Text passage:

- Flag Coat of arms
- Bakonycsernye Location of Bakonycsernye in Hungary
- Coordinates: 47°19′09″N 18°05′13″E﻿ / ﻿47.3193°N 18.087°E
- Country: Hungary
- Region: Central Transdanubia
- County: Fejér

Area
- • Total: 38.13 km^{2} (14.72 sq mi)

Population (2015)
- • Total: 3,097
- • Density: 81.22/km^{2} (210.4/sq mi)
- Time zone: UTC+1 (CET)
- • Summer (DST): UTC+2 (CEST)
- Postal code: 8056
- Area code: +36 22
- Website: http://bakonycsernye.hu/

= Bakonycsernye =

Village in Fejér County, Hungary

Bakonycsernye (Slovak: Čerňa) is a village in Fejér County, Hungary.

Bakonycsernye is located in the valley of the Gaja stream, at the northeastern edge of the Transdanubian range of mountains. The settlement stretches some five kilometres into the valley forming the present village, with a population of around 3300. Historians and linguists etymologically derive the name of the settlement from the Slavic word of ’cserny’, meaning ’black’. The anterior constituent, the word ’Bakony’ was added to the settlement's name in 1913, when administrative changes were introduced all over the country. Formerly the settlement had been registered as Csernye, by which it is still colloquially known. It was part of Veszprém County until April 1, 1956, the time, when the village was annexed to the Mór District of Fejér County.

Directions:
1. According to the Bakonycsernye passage, until what date was the village part of Veszprém County?
2. From the Bakonycsernye passage, lift out everything from "- • Total: 3,097" down to "Fejér County, Hungary.".
The data after this point is separate from the Bakonycsernye passage.

Dataset extract:
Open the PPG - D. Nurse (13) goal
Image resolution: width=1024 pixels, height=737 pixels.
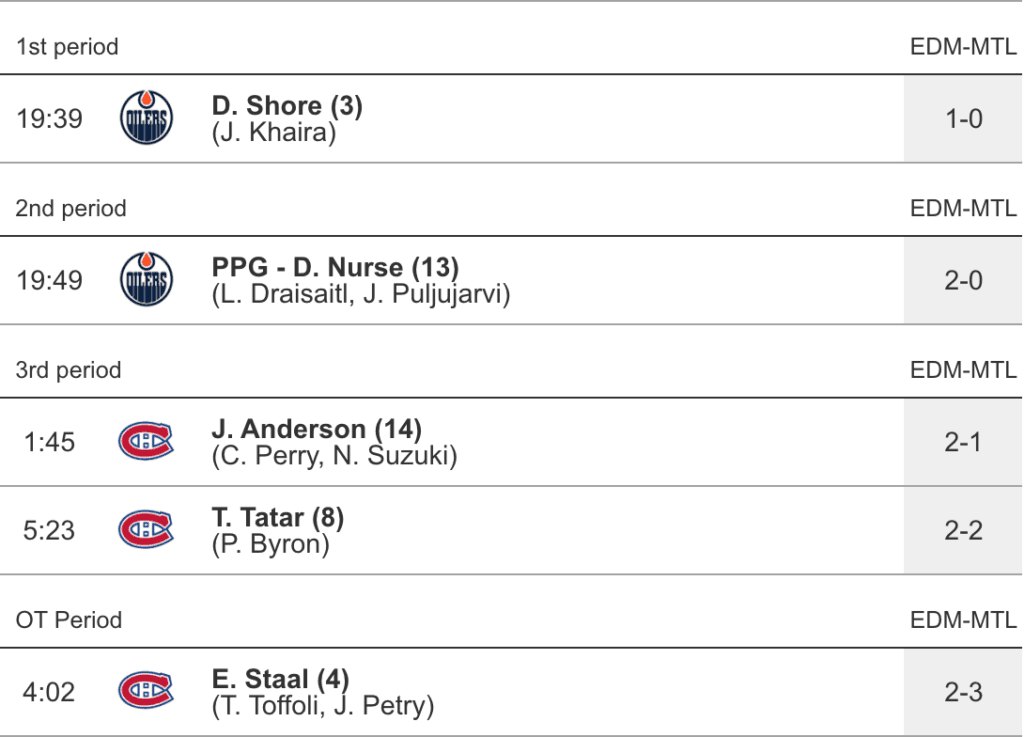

--

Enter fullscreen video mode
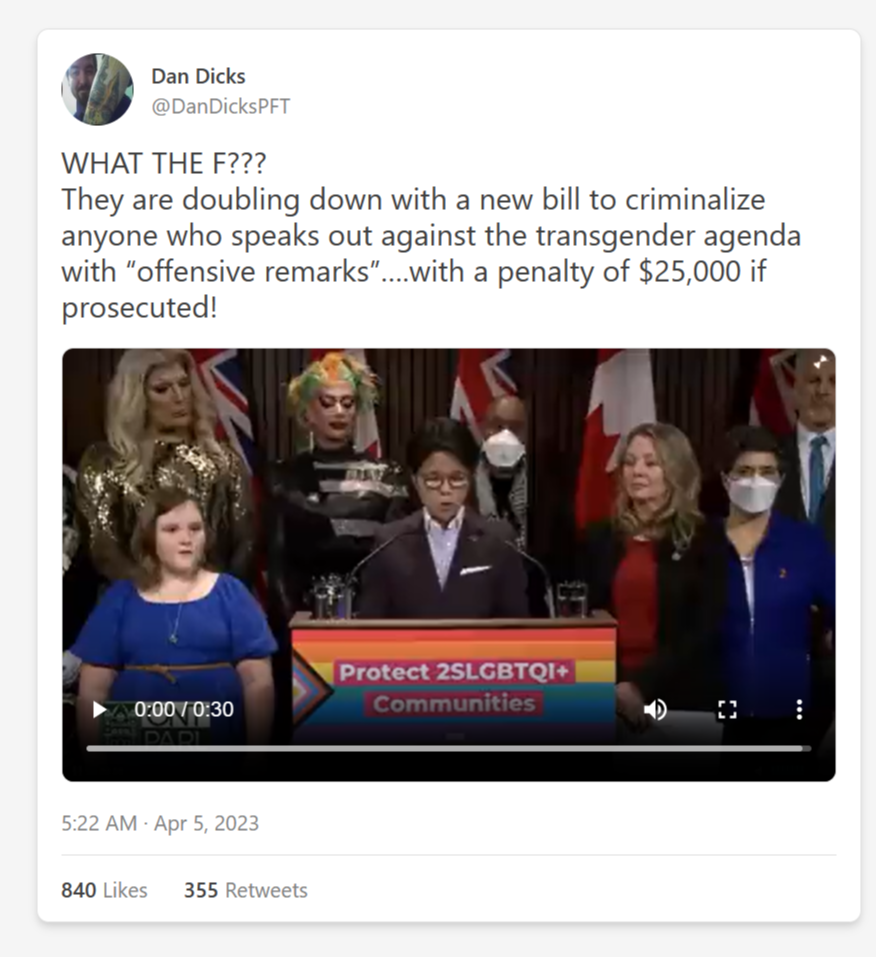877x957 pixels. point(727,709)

Answers below:
1. April 1, 1956.

2.
- • Total: 3,097
- • Density: 81.22/km^{2} (210.4/sq mi)
- Time zone: UTC+1 (CET)
- • Summer (DST): UTC+2 (CEST)
- Postal code: 8056
- Area code: +36 22
- Website: http://bakonycsernye.hu/

= Bakonycsernye =

Village in Fejér County, Hungary

Bakonycsernye (Slovak: Čerňa) is a village in Fejér County, Hungary.